By now it should be clear that PSLF is already far too generous (read: wasteful), yet the new changes make the program even more so. Some of the updates are more or less unobjectionable. For example, previously, only payments made under certain income-driven repayment plans (IBR, New IBR, PAYE, REPAYE) qualified, whereas the new rule will count repayments made under any plan. Fair enough.

Yet other changes are simply indefensible. The old rules required a minimum of 120 on-time full payments to be eligible for forgiveness. Now, the Biden administration has waived “the requirement that payments be made in the full amount and on-time.” Would a one-cent payment made five years late count toward the required 120 payments? If so, that’s an Orwellian definition of “payment.”

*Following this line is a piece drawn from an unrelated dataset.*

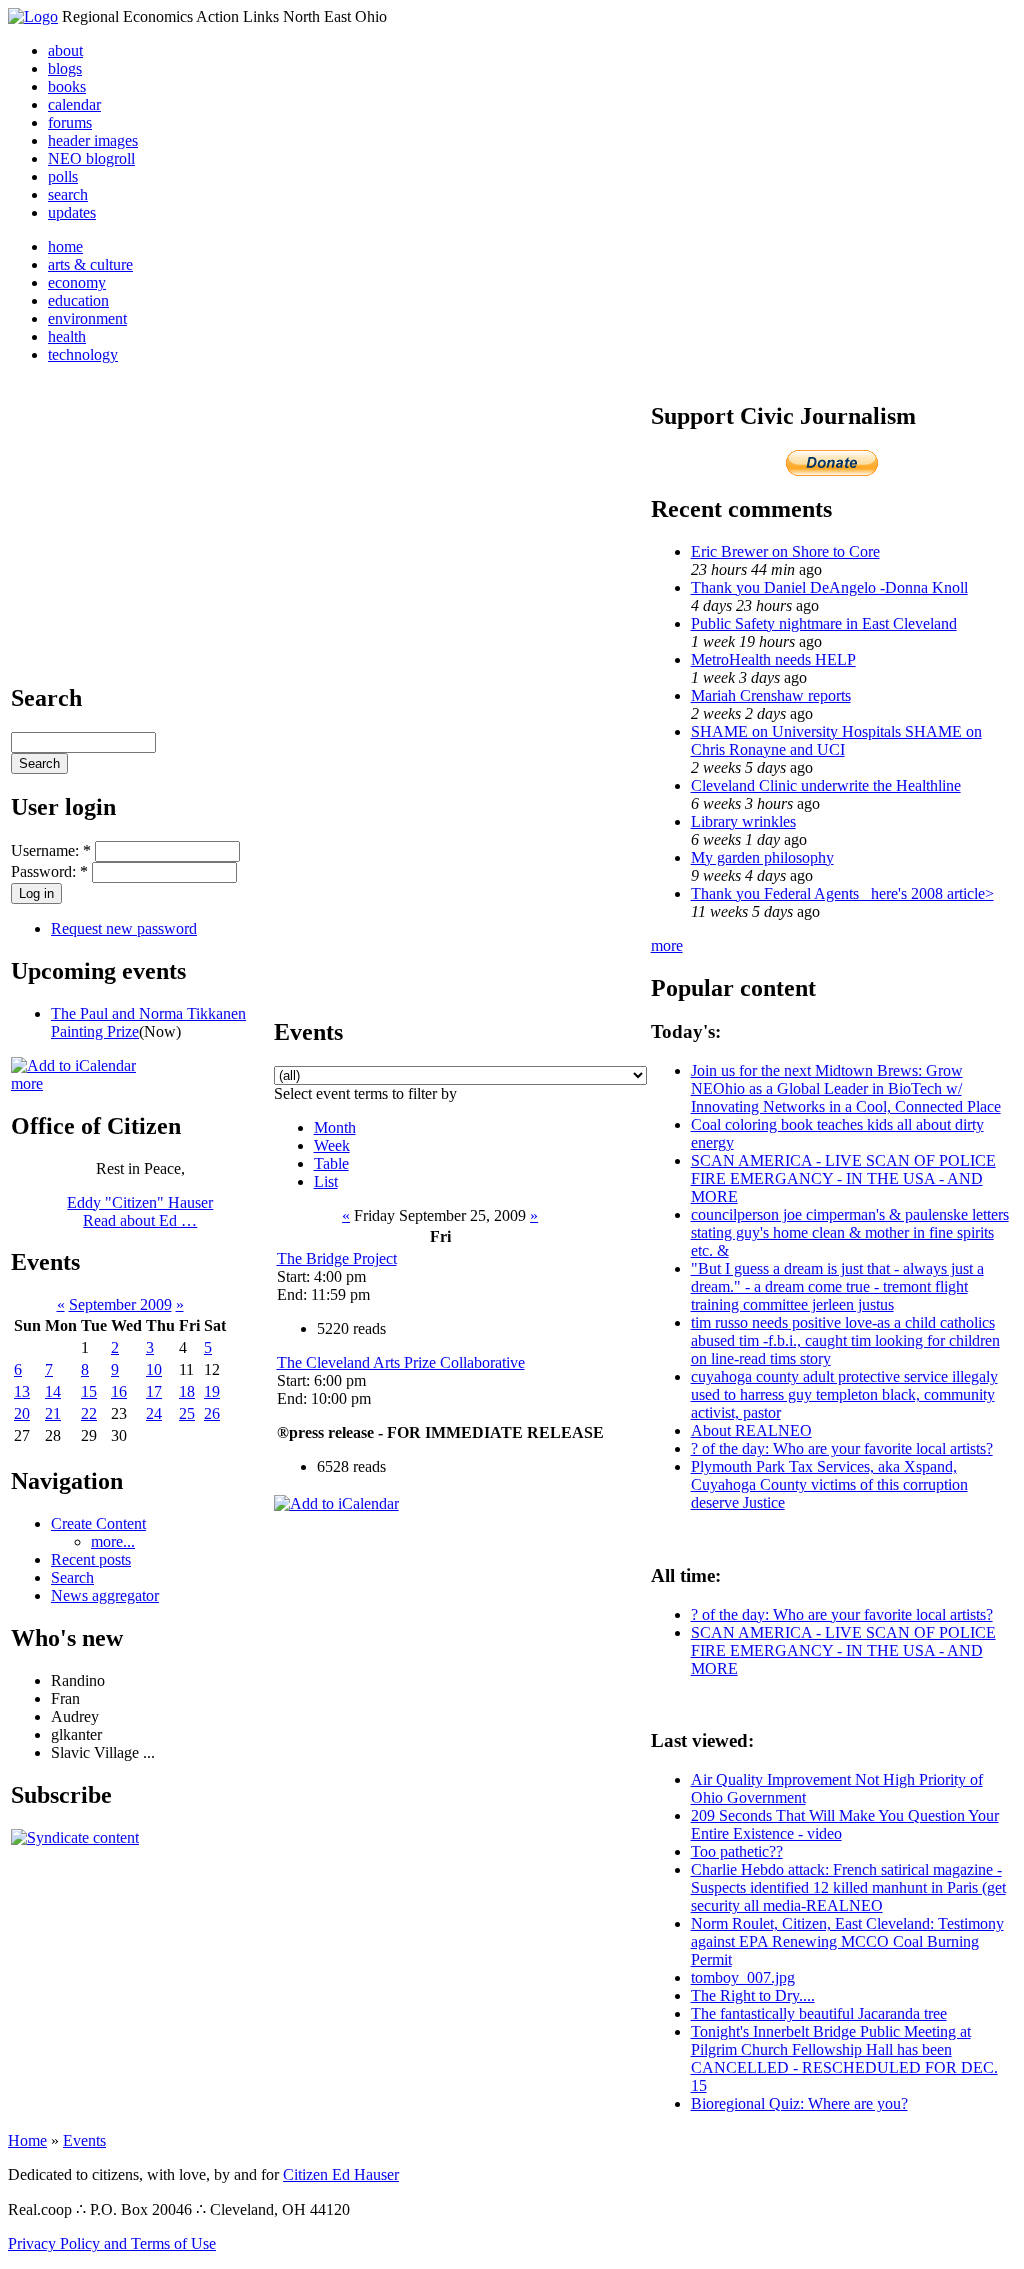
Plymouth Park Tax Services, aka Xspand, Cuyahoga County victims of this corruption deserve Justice (829, 1484)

The Biden administration has also used the COVID-19 pandemic as an excuse to overstep its authority and make these changes. The Department states that “ED has determined that it can use flexibilities provided by the HEROES Act of 2003, which allows the Secretary of Education to waive certain rules related to the federal student aid programs during periods of national emergency” to override the laws passed by Congress. We’ve been dealing with COVID-19 for a year and half now, so finding new emergency powers that justify ignoring duly passed legislation is a stretch to begin with. Yet it is even more preposterous given the fact that the Department of Education has already paused all student loan payments until next year, meaning there is no conceivable case for this action being necessary due to an emergency. (And in another bizarre twist, debtors get to count the skipped payments toward the required 120 monthly payments. As ED helpfully explains, “You can think of them as $0 payments.”)

In sum, the Biden administration has used a fig leaf justification to override existing law and make a bad program worse, all in the name of providing massive, unjustified windfalls to favored workers. This is simultaneously unfair, unwise, and unnecessary.